Automated Password Hacking Machine: Use of Passwords Need to Stop

| Updated on April 2, 2025
An automated password hacking machine poses a critical threat

The Infostealer Malware danger warnings must be heeded. The report says the gravity of the threat, where billions of compromised passwords were stolen, 85 million of the most recent ones in use in attacks right now. Even with that, two-factor authentication does not appear to be enough since hackers can bypass 2FA by stealing session cookies. 

The shared risk increases with a report announcing how millions of stolen passwords are now being used by an automated hacking tool called Atlantis AIO for penetrating email accounts, VPNs, streaming services, and even food delivery platforms. The most important message: Stop using your current passwords as of now.

Credential stuffing is not a new term; to be clear, this is what one has to establish right from the start. Yet, more than that, it continues to be one of the most dangerous attack techniques, becoming increasingly so. Innovative tools are constantly put into place against cybercriminals as evidenced by the findings of a report dated March 15. The report detailed internal communications of the so-called Black Basta ransomware group on their automated brute-force attack framework. 

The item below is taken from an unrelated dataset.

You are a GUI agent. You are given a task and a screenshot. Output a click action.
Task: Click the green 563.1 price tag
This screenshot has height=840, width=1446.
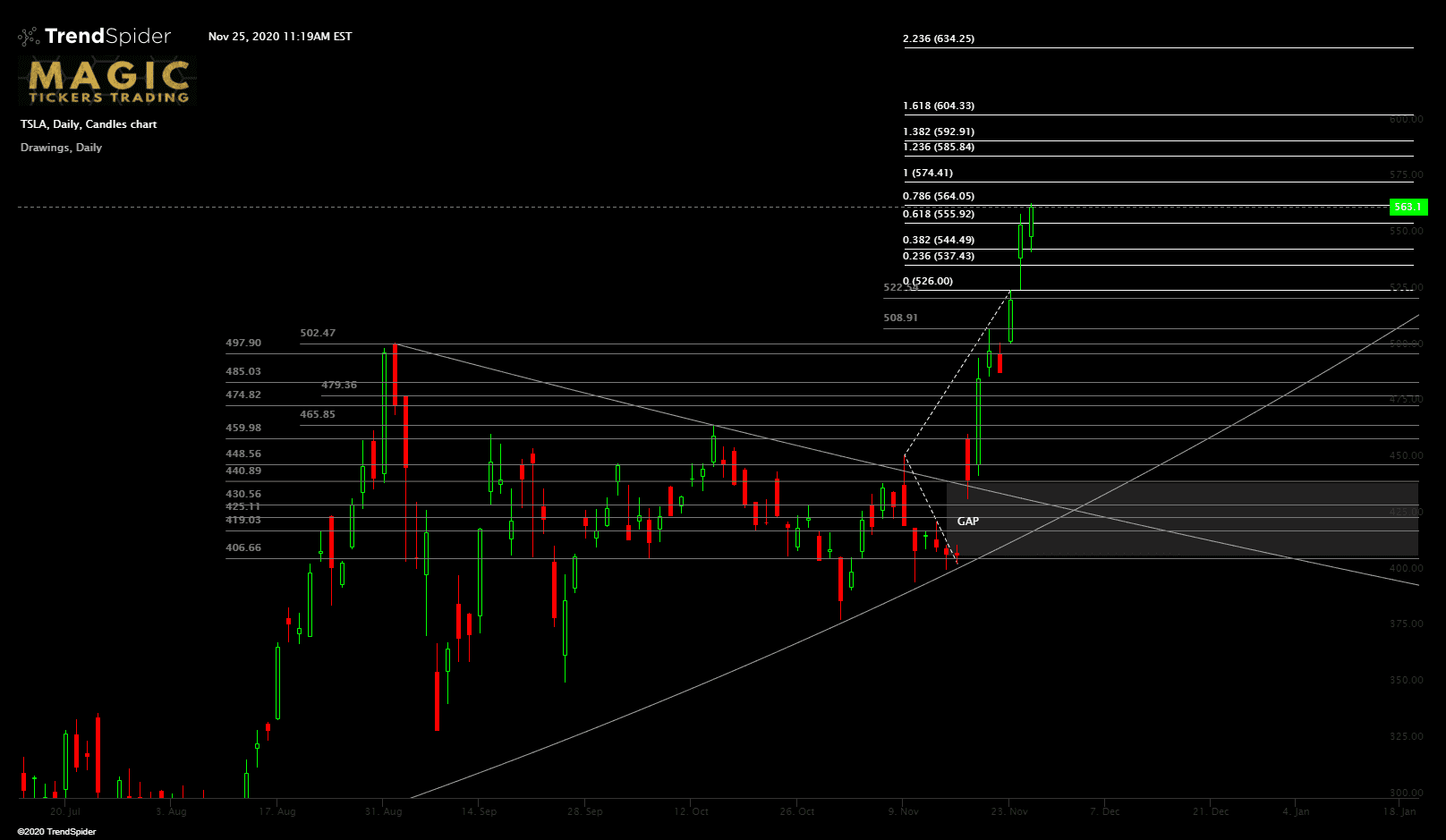[x=1408, y=207]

As the terms brute-force and credential stuffing imply, these attacks bombard an account with numerous username and password combinations in hopes of finding the correct one. While this is a simplified overview, hackers can exploit lists of stolen or compromised credentials available on dark web marketplaces and various criminal forums to access other accounts that utilize the same passwords.

A Threat Intelligence Report from Abnormal Security dated March 25 raises concerns about using Atlantis AIO that has the capability of using millions of stolen passwords for credential-stuffing attacks. “Atlantis AIO has emerged as a powerful weapon in the cybercriminal arsenal,” analysts at Abnormal Security stated, “enabling attackers to test millions of stolen credentials in rapid succession.”